Anatomy Of A Spending Blow Out

Meanwhile, over in the Senate things are even more grotesque.

Republicans wanted more defense spending – on top of the near $800 billion we already give each year to the Pentagon. America spends more on defense than China, Russia, India, Great Britain, Germany, and Japan COMBINED.

Democrats wanted tens of billions more for domestic programs.

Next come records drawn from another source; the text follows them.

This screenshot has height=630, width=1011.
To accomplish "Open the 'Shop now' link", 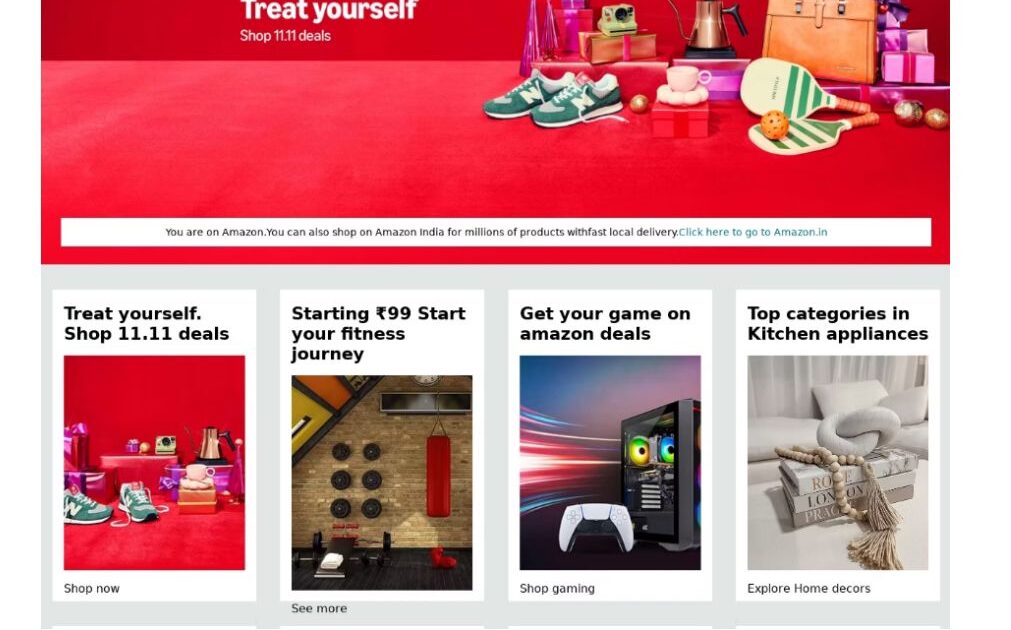I will point(92,588).
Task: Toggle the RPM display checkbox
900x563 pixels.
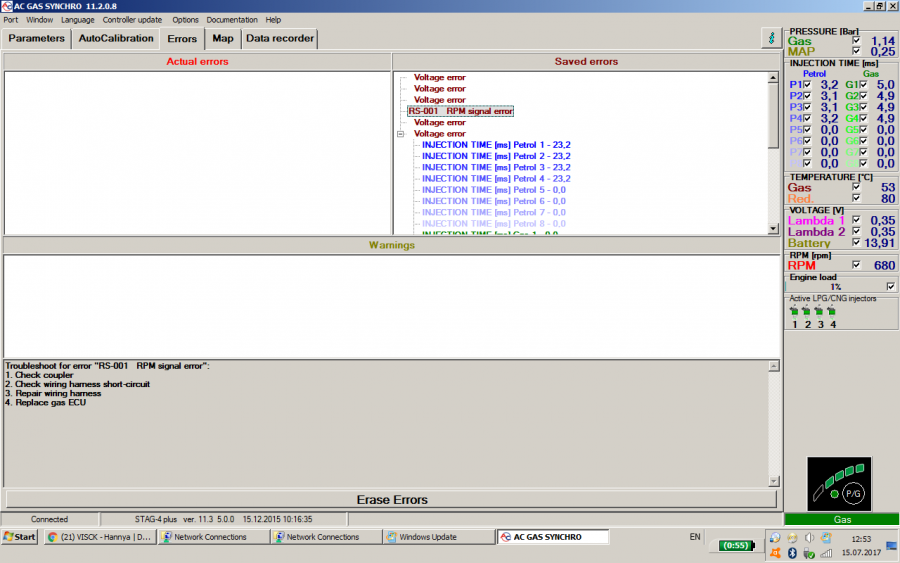Action: pos(856,266)
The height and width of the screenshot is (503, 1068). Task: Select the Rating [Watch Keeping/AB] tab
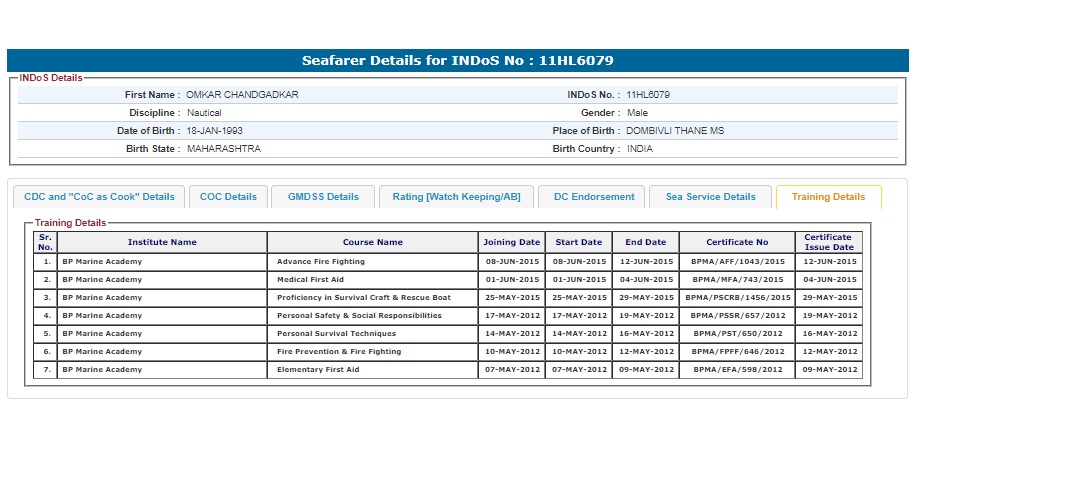[456, 197]
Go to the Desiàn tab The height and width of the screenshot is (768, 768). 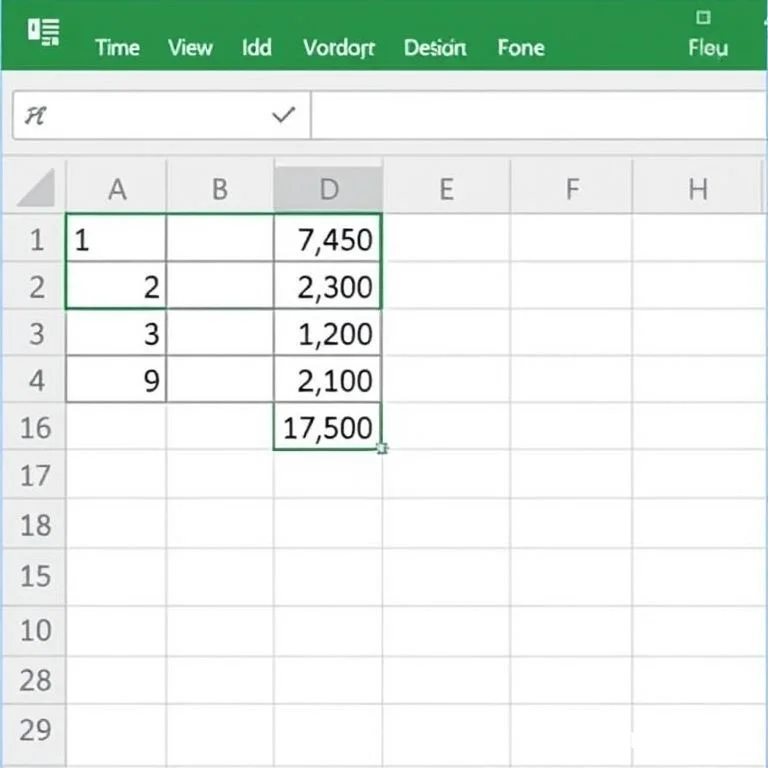tap(435, 47)
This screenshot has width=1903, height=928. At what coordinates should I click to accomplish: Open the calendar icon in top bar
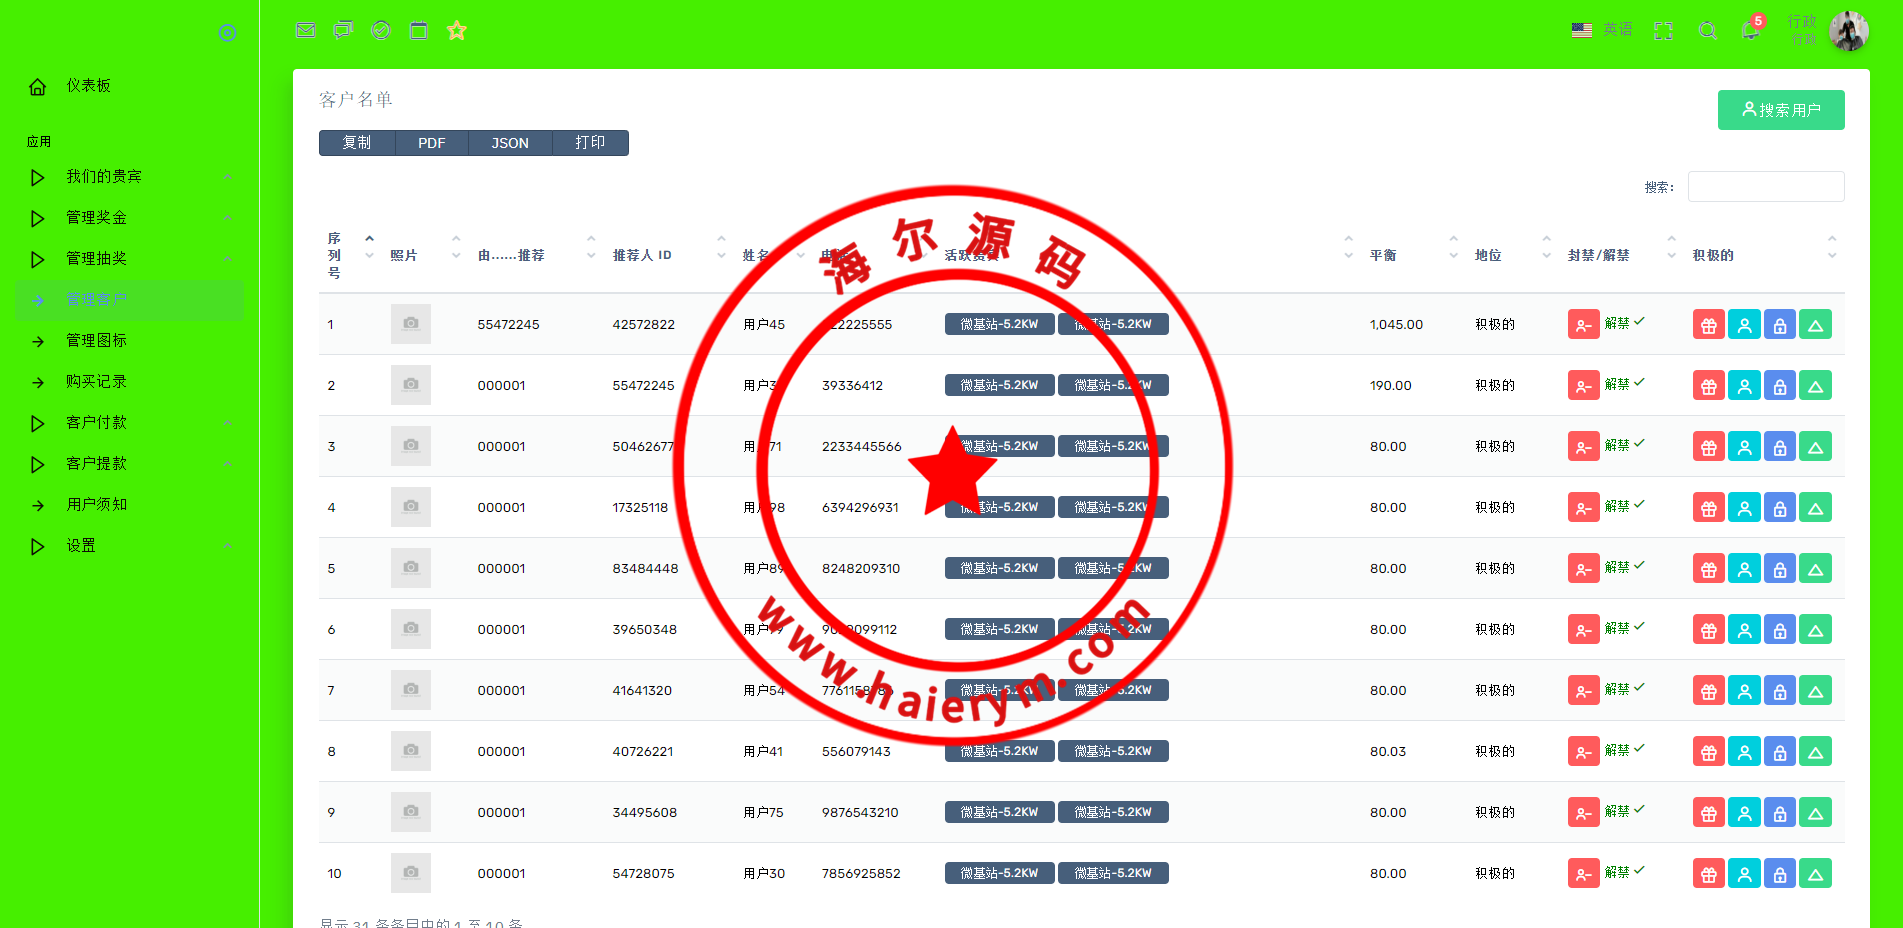point(419,30)
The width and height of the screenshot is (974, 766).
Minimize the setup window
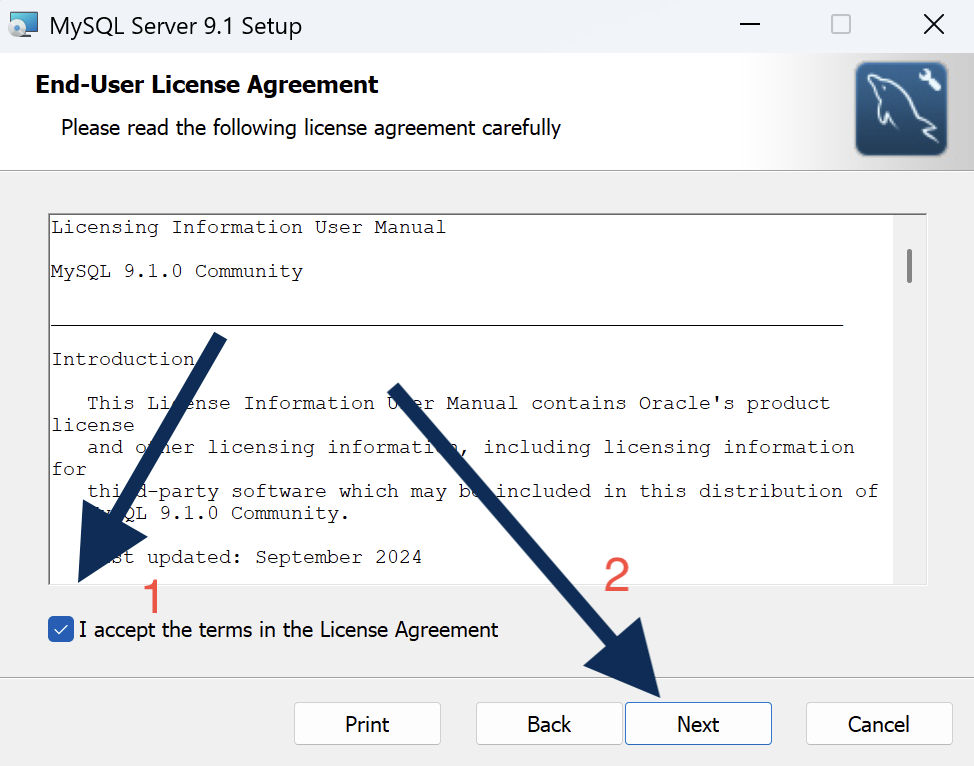[750, 25]
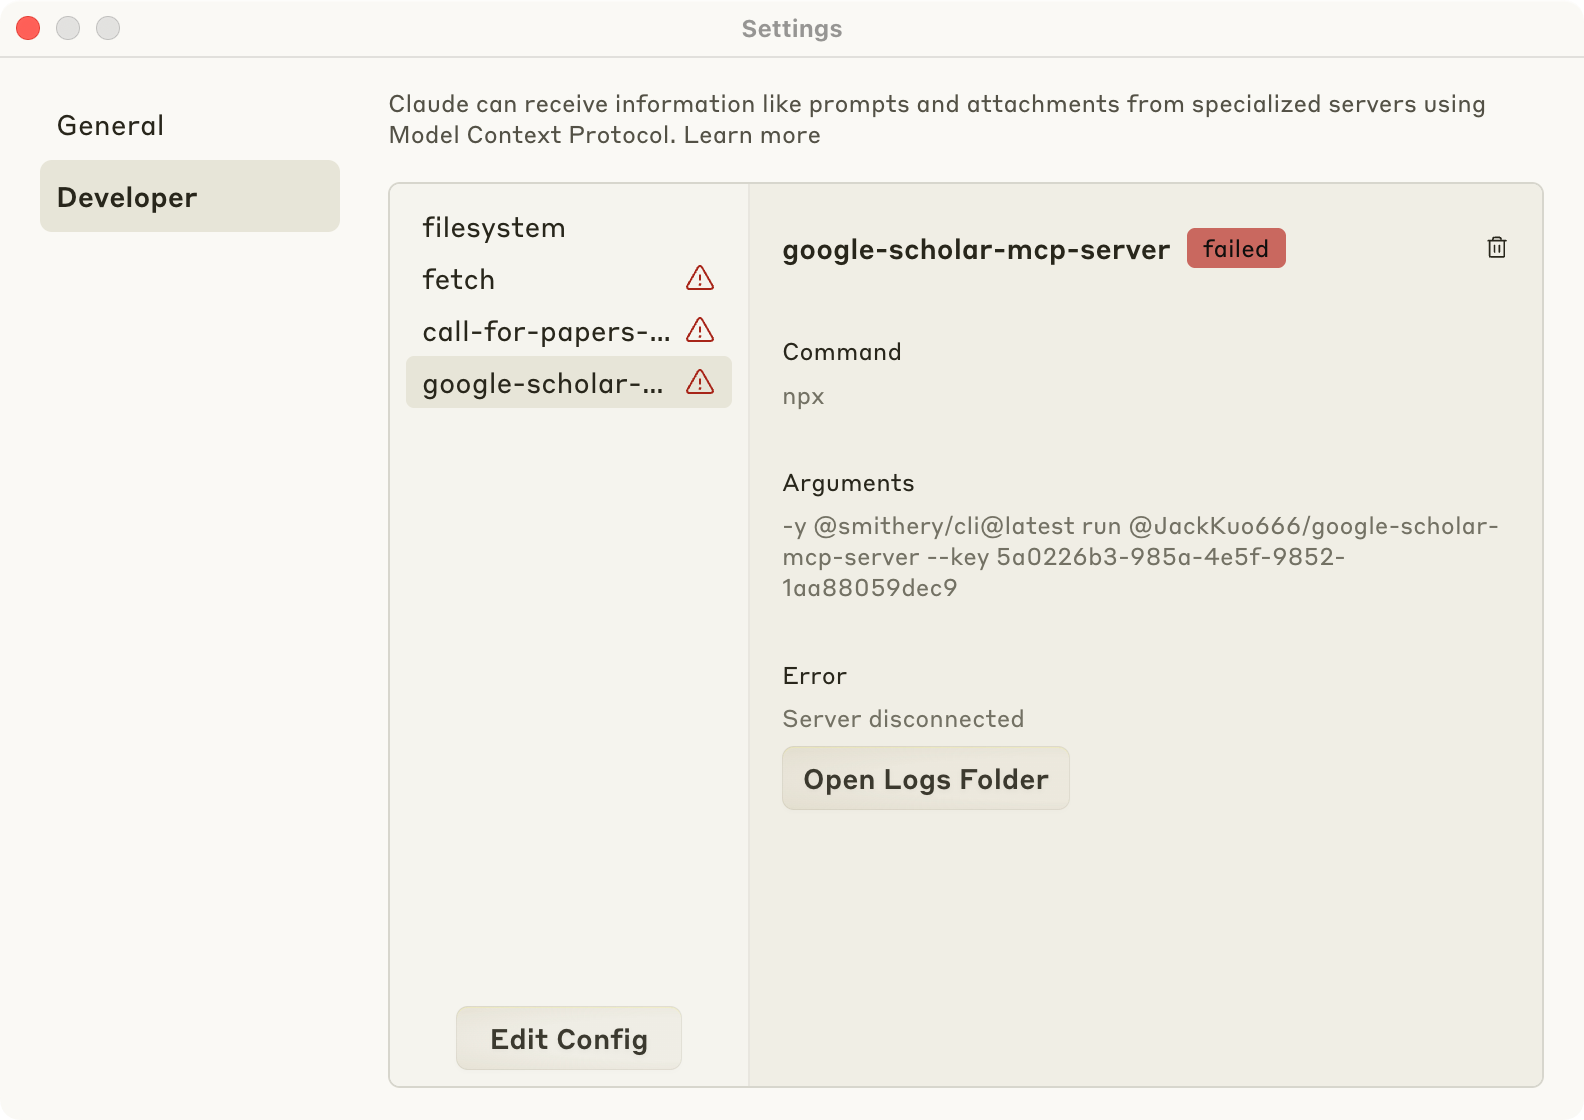Close the Settings window

(28, 28)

So they compromised and both parties got their wish list of projects funded while taxpayers (remember us?) get collectively stuck with another increase in our credit card bill that already has 13 zeroes.

How’d this happen?

Look no further than the Senate Appropriations Committee, whose chairman Pat Leahy (VT) linked arms with ranking Republican Richard Shelby (AL) to cut the deal. These two have served collectively in Congress for what seems 100 years. (Lord, how we need term limits!) They are long-time Senate buddies. Politico reports their wives hang out together – they are BFFs.

Shelby is retiring and he gets an estimated $100 million in pork for Alabama. Leahy is boasting that this bill has the “largest increase in spending in four years.”

You’d think that the government were running a $2 trillion SURPLUS, not a deficit that big.

Our Senate sources on Capitol Hill tell us that Republicans went along with the deal because this is a retirement present for Shelby. If only the Senators had passed a collection basket in the Senate cloak room to give the retiring Alabama senator a gold watch, think how much money would have been saved.

Instead, taxpayers get bilked for the most expensive going-away present in world history.

The White House gushed: “The bipartisan funding bill is proof that both parties can come together to deliver for the American people…” blah, blah, blah.

And that’s why they call it “the swamp.”